“Mr. Rome tends to steer away from conventionally picturesque scenes. He likes to shoot off the path into the sort of dense, messy, ordinary growth that the trail is designed to quickly bypass. At first, the square, medium-size prints may look like formalist exercises in which the all-over textures created by tree trunks, branches and leaves produce the photographic equivalent of a Jackson Pollock painting. Study them for a bit, however, and a mysterious interior complicated by shadows and sunbeams and quickened by some spiritual immanence emerges. Perhaps this is the way the woods looked to Thoreau and Emerson: subtly alive with pantheistic energy”. KEN JOHNSON, the New York Times.
"Oculus", Photographs from within Giant Redwoods and Sequoias.

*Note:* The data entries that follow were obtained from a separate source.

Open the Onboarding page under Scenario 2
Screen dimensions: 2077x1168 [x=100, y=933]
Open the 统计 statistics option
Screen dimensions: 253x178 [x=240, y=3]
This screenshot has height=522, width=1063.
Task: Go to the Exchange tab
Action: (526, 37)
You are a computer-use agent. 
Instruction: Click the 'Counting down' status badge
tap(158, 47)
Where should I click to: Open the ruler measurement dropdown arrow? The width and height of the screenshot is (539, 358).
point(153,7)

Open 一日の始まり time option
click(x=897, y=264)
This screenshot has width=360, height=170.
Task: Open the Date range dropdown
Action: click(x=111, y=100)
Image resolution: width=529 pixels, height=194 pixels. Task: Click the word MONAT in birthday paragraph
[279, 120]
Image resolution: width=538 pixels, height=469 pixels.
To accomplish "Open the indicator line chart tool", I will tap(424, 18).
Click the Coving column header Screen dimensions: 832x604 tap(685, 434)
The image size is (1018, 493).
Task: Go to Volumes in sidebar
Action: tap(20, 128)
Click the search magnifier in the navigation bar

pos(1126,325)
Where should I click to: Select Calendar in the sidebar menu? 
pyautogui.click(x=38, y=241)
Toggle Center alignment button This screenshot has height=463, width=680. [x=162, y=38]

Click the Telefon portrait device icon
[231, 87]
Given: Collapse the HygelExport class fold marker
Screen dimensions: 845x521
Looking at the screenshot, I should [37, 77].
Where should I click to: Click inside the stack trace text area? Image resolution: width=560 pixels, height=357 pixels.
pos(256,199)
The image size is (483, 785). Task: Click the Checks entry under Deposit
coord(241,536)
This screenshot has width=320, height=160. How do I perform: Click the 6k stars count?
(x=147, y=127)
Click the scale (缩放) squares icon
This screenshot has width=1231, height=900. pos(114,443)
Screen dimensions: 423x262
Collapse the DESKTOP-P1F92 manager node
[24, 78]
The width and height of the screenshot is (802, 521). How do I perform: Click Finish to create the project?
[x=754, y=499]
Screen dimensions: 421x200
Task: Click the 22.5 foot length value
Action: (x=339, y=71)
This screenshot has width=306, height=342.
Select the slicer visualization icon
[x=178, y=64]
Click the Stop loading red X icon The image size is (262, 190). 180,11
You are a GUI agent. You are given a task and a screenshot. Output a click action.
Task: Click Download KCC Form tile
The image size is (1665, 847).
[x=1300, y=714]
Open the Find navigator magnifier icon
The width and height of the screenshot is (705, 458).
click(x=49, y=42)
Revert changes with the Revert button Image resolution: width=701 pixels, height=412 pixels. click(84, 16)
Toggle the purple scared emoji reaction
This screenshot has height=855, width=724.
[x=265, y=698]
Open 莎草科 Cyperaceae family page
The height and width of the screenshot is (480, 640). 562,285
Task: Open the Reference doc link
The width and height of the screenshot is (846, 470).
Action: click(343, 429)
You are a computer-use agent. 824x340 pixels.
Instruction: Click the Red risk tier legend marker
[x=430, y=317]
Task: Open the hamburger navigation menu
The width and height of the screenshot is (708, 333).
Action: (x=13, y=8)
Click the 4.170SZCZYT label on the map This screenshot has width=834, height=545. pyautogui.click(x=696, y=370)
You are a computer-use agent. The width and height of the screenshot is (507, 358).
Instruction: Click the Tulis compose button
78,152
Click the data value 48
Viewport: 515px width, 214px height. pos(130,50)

Early in my career, I photographed pre-industrial cultures and their artifacts, using the camera as a means to make anthropological and archaeological connections to the here-and-now. Beginning in the early 1980s, I worked on projects photographing ancient art treasures in Latin America as well as contemporary trance rituals in Haiti and Indonesia. These experiences sensitized me to patterns of imagery within nature, and provided insight into the artworks and cultures I had been capturing on film. In Indonesia in the late-1980s, I photographed Balinese trance rituals: people taking themselves out of this world, into another. Even in the middle of the California forests, or the Florida everglades – places I have visited often over the last decade-- I searched out zoomorphic and anthropomorphic images, transformative patterns that create a visual bridge between two worlds. The
longer I have looked at the natural world, the more I have imagined a hidden
text within those patterns. This has been the foundation for much of my work.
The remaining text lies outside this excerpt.